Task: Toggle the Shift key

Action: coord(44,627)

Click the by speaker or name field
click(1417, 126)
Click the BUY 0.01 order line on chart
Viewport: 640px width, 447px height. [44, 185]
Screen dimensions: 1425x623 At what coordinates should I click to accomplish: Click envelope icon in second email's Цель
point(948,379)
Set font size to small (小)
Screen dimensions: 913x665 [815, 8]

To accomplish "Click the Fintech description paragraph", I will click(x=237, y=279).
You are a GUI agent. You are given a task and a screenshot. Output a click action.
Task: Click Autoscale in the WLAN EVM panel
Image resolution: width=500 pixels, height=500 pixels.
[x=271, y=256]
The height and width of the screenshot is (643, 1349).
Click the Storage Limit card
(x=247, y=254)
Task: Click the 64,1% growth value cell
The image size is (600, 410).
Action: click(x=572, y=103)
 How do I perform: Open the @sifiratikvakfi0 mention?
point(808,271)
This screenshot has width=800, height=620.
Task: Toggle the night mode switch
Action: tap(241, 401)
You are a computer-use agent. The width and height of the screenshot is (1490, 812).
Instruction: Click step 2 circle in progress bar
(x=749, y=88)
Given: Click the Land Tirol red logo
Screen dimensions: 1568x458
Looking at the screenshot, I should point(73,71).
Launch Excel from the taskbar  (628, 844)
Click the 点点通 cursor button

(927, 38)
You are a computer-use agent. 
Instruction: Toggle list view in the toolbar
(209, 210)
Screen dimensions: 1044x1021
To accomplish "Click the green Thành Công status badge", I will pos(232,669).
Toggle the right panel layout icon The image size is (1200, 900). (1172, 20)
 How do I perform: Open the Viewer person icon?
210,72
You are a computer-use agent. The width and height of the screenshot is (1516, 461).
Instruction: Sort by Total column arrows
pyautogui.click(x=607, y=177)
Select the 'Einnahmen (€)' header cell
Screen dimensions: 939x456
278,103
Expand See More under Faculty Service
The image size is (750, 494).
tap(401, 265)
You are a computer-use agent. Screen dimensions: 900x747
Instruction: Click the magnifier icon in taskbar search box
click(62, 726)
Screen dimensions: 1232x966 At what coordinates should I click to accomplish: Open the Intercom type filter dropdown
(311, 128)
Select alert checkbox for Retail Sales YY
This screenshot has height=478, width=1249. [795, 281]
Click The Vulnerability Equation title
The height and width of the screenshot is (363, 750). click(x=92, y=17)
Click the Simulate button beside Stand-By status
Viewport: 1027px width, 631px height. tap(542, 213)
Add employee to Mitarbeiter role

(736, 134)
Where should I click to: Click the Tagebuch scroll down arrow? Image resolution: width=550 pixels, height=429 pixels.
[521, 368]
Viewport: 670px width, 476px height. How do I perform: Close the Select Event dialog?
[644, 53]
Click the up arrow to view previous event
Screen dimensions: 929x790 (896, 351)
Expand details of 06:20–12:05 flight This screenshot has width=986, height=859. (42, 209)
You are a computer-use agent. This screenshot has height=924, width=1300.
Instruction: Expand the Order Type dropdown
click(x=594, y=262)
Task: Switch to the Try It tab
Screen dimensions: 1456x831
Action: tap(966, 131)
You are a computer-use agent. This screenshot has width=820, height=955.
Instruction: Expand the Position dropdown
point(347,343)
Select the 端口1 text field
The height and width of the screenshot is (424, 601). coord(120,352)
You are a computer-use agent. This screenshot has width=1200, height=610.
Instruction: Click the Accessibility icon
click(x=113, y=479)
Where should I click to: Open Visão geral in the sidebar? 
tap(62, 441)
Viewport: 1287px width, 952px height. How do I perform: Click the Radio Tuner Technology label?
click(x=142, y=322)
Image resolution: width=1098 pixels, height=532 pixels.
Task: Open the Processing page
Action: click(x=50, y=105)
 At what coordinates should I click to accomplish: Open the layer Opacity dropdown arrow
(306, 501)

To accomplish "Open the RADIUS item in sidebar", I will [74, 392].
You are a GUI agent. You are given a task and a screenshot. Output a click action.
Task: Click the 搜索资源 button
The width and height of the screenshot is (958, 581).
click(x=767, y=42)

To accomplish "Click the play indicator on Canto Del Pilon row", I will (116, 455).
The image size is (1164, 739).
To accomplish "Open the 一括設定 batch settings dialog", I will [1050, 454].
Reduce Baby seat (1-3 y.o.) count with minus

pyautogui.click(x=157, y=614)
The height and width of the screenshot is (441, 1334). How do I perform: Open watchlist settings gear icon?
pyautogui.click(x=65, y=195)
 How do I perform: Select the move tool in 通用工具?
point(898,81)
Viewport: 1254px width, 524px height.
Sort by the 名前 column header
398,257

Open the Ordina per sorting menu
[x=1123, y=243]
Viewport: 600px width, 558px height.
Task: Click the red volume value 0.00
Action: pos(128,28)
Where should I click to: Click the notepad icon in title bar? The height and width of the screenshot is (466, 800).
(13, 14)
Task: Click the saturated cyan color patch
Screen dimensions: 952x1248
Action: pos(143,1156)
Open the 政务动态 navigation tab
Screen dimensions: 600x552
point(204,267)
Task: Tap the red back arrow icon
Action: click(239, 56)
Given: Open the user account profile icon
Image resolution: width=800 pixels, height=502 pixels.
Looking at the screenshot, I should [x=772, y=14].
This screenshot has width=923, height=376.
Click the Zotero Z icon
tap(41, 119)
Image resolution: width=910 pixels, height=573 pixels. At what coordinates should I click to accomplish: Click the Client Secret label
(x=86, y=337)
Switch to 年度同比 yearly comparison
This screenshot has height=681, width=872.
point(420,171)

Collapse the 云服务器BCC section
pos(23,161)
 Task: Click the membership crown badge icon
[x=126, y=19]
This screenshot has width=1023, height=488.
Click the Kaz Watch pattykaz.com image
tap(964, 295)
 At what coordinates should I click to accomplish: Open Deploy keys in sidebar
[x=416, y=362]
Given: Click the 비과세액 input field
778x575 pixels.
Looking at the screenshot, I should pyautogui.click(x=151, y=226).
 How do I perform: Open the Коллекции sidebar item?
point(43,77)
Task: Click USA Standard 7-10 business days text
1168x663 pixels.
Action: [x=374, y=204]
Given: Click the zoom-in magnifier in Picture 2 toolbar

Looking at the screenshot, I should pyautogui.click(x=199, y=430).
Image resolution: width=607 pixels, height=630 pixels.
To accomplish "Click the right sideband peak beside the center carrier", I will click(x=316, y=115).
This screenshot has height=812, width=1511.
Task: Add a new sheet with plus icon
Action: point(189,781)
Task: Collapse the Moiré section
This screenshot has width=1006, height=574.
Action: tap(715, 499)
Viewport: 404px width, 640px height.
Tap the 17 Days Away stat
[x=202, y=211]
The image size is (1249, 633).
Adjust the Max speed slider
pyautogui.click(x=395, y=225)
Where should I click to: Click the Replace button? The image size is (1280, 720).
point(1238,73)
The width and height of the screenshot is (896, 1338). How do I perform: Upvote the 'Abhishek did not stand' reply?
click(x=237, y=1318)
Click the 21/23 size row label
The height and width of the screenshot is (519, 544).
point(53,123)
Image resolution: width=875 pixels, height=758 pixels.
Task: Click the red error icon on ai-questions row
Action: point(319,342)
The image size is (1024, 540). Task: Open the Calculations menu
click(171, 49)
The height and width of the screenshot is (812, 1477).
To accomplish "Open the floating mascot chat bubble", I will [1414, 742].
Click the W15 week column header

· · · · ·

Task goal: Every line in the entries above that has the word "panel" should be identified and copied.

Answer for the task:
Task: Click Autoscale in the WLAN EVM panel
Toggle the right panel layout icon The image size is (1200, 900). (1172, 20)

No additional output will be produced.